Document segment Block Start

Approximately 85% of people with multiple sclerosis are initially diagnosed with relapsing-remitting multiple sclerosis (RRMS). Relapsing forms of the disease (RMS) include RRMS and active secondary progressive MS, and people with RMS experience relapses and worsening disability over time. Primary progressive multiple sclerosis (PPMS) is a debilitating form of the disease marked by steadily worsening symptoms but typically without distinct relapses or periods of remission. Approximately 15% of people with multiple sclerosis are diagnosed with the primary progressive form of the disease. Until the FDA approval of Ocrevus^®, there had been no FDA-approved treatments for PPMS and Ocrevus is still the only approved treatment for PPMS.

Despite the availability of CD20s, 30% of patients remain on low-efficacy oral therapy today. Slowing or stopping progression while simultaneously stopping relapses remains a high unmet need in MS.

 

About Genentech in neuroscience 

Neuroscience is a major focus of research and development at Genentech. Our goal is to pursue groundbreaking science to develop new treatments that help improve the lives of people with chronic and potentially devastating diseases.

 

Genentech and Roche are investigating more than a dozen medicines for neurological disorders, including multiple sclerosis, spinal muscular atrophy, neuromyelitis optica spectrum disorder, Alzheimer’s disease, Huntington’s disease, Parkinson’s disease and Duchenne muscular dystrophy. Together with our partners, we are committed to pushing the boundaries of scientific understanding to solve some of the most difficult challenges in neuroscience today.

 

About Genentech 

Founded 50 years ago, Genentech is a leading biotechnology company that discovers, develops, manufactures and commercializes medicines to treat patients with serious and life-threatening medical conditions. The company, a member of the Roche Group, has headquarters in South San Francisco, California. For additional information about the company, please visit http://www.gene.com. 

 

Indications and Important Safety Information

What is Ocrevus?

Ocrevus is a prescription medicine used to treat:

• Relapsing forms of multiple sclerosis (MS), to include clinically isolated syndrome, relapsing-remitting disease, and active secondary progressive disease, in adults
• Primary progressive MS, in adults.

It is not known if Ocrevus is safe and effective in children.

 

Who should not receive Ocrevus? 

Do not receive Ocrevus if you have an active hepatitis B virus (HBV) infection.

Do not receive Ocrevus if you have had a life-threatening allergic reaction to Ocrevus. Tell your healthcare provider if you have had an allergic reaction to Ocrevus or any of its ingredients in the past.

Document segment Block End
Information given Block Start

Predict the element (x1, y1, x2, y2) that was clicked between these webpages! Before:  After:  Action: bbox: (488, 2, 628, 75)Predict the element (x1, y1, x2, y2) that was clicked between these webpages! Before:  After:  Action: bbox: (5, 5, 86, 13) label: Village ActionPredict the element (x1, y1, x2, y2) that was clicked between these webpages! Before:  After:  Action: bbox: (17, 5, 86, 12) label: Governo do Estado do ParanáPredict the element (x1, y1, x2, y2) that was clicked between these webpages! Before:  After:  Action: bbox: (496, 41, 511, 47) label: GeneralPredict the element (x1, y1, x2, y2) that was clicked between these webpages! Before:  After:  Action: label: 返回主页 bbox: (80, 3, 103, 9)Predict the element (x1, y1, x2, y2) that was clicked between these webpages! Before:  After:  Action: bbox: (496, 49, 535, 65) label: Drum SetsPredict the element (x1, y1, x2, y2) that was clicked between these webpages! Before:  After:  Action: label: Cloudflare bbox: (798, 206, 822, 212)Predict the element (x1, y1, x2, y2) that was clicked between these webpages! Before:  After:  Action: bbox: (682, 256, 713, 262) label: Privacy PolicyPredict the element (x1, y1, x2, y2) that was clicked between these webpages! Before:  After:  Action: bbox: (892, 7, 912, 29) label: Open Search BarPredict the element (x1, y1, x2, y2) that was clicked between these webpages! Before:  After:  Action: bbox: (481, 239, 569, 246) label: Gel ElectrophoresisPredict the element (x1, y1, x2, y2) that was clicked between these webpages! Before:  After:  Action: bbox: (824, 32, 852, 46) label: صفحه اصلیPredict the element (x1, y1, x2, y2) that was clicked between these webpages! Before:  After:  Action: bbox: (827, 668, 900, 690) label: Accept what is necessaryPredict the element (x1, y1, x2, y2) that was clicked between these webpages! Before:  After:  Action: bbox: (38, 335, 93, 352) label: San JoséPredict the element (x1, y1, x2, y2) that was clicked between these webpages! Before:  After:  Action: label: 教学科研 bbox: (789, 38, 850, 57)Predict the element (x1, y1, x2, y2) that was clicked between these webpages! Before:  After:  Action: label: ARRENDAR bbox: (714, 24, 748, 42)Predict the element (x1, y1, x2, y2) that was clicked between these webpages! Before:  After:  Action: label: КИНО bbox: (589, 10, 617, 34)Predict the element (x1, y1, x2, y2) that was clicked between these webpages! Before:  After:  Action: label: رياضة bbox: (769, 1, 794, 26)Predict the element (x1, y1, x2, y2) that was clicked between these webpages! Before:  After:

Information given Block End

Tasks:
• a. According to the text on multiple sclerosis and Ocrevus, what percentage of patients remain on low-efficacy oral therapy despite the availability of CD20s?
• b. Extend the text on multiple sclerosis and Ocrevus, picking up after its final sentence.
The records have no connection to the text on multiple sclerosis and Ocrevus.

Answers below:
• a. 30%

• b.
What is the most important information I should know about Ocrevus? 

Ocrevus can cause serious side effects, including:

• Infusion reactions: Infusion reactions are a common side effect of Ocrevus, which can be serious and may require you to be hospitalized. You will be monitored during your infusion and for at least 1 hour after each infusion of Ocrevus for signs and symptoms of an infusion reaction. Tell your healthcare provider or nurse if you get any of these symptoms:  
  • Itchy skin
  • Rash
  • Hives
  • Tiredness
  • Coughing or wheezing
  • Trouble breathing
  • Throat irritation or pain
  • Feeling faint
  • Fever
  • Redness on your face (flushing)
  • Nausea
  • Headache
  • Swelling of the throat
  • Dizziness
  • Shortness of breath
  • Fatigue
  • Fast heartbeat

These infusion reactions can happen for up to 24 hours after your infusion. It is important that you call your healthcare provider right away if you get any of the signs or symptoms listed above after each infusion. 

If you get infusion reactions, your healthcare provider may need to stop or slow down the rate of your infusion.

• Infection: 
  • Infections are a common side effect. Ocrevus increases your risk of getting upper respiratory tract infections, lower respiratory tract infections, skin infections, and herpes infections. Serious infections can happen with Ocrevus, which can be life-threatening or cause death. Tell your healthcare provider if you have an infection or have any of the following signs of infection including fever, chills, a cough that does not go away, or painful urination. Signs of herpes infection include: cold sores, shingles, genital sores, skin rash, pain, and itching. Signs of more serious herpes infection include: changes in vision, eye redness or eye pain, severe or persistent headache, stiff neck, and confusion. Signs of infection can happen during treatment or after you have received your last dose of Ocrevus. Tell your healthcare provider right away if you have an infection. Your healthcare provider should delay your treatment with Ocrevus until your infection is gone.
  • Hepatitis B virus (HBV) reactivation: Before starting treatment with Ocrevus, your healthcare provider will do blood tests to check for hepatitis B viral infection. If you have ever had hepatitis B virus infection, the hepatitis B virus may become active again during or after treatment with Ocrevus. Hepatitis B virus becoming active again (called reactivation) may cause serious liver problems including liver failure or death. Your healthcare provider will monitor you if you are at risk for hepatitis B virus reactivation during treatment and after you stop receiving Ocrevus.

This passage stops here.